Low-frequency ventilation during cardiopulmonary bypass for lung protection: A randomized controlled trial.

Abstract

Pulmonary dysfunction is a common complication in patients undergoing heart surgery. Current clinical practice does not include any specific strategy for lung protection. To compare the anti-inflammatory effects of low-frequency ventilation (LFV), as measured by nuclear factor κ-light-chain-enhancer of activated B cells (NF-κB) p65 pathway activation, for the entire cardiopulmonary bypass (CPB) vs both lungs left collapsed in patients undergoing coronary artery bypass grafting (CABG). Two groups parallel randomized controlled trial.

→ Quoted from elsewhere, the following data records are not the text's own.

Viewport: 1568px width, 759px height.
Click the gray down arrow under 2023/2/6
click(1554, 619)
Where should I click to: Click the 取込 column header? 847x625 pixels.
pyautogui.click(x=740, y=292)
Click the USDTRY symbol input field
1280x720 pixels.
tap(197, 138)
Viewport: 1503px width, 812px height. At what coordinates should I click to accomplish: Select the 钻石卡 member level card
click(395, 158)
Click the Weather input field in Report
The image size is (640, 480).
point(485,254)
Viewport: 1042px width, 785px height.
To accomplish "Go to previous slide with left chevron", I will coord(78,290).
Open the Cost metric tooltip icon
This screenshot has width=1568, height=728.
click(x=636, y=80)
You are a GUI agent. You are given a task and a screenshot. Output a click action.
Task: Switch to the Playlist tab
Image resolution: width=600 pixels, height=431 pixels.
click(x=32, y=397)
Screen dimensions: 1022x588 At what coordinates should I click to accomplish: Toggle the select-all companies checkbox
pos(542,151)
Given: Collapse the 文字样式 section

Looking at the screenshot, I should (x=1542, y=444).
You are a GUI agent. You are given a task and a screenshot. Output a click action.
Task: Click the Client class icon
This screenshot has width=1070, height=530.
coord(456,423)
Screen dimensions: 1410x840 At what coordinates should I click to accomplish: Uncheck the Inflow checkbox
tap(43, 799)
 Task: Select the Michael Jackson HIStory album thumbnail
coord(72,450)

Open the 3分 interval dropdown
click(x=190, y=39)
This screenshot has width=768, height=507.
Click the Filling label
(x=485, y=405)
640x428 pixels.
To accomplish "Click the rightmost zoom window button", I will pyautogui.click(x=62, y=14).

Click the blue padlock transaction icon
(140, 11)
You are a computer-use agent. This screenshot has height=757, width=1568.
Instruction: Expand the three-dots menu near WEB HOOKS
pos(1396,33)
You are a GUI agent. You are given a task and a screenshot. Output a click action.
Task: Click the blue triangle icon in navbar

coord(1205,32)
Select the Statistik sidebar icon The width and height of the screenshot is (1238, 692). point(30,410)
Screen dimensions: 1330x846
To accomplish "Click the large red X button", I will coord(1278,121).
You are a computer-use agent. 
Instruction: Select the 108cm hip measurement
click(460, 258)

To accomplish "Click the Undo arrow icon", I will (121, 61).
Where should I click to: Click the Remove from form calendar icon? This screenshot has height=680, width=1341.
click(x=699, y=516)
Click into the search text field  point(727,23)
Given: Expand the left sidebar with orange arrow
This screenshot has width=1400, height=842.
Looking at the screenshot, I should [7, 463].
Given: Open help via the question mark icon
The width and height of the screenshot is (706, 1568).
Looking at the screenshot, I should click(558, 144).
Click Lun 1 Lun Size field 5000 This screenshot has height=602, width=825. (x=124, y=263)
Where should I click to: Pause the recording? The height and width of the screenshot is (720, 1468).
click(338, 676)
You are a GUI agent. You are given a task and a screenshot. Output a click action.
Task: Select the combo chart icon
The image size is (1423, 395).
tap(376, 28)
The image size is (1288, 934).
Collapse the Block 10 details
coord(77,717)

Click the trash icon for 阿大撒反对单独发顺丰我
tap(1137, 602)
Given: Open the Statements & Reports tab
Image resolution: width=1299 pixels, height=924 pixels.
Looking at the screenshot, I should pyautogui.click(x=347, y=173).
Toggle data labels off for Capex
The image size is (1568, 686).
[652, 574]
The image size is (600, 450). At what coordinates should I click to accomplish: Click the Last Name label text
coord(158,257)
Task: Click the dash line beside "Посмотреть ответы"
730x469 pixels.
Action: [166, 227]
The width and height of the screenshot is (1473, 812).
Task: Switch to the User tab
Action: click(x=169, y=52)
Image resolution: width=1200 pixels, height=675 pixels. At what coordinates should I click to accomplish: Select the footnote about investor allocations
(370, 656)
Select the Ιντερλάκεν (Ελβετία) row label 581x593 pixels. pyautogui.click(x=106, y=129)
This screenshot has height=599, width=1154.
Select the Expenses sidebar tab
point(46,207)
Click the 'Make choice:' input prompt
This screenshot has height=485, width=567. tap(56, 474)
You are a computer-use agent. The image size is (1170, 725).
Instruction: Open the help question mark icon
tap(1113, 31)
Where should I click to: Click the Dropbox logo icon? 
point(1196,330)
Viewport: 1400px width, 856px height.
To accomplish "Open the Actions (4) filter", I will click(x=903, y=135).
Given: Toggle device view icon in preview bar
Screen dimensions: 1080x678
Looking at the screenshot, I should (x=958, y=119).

The primary outcome was inflammation measured by NF-κB p65 activation in pre- and post-CPB lung biopsies. Secondary outcomes were additional inflammatory markers in both biopsy tissue and blood. Thirty-seven patients were randomly allocated to LFV (18) and to both lungs left collapsed (19). The mean concentration of NF-κB p65 in the biopsies before chest closure (adjusted for pre-CPB concentration) was higher in the LFV group compared to both lungs left collapsed group but this was not significant (0.102, 95% confidence interval, -0.022 to 0.226, P = 0.104). There were no significant differences between groups in the other inflammatory markers measured in tissue and blood. In patients undergoing elective CABG, the use of LFV during CPB when compared to both lungs left collapsed does not seem to reduce inflammation in lung biopsies and blood.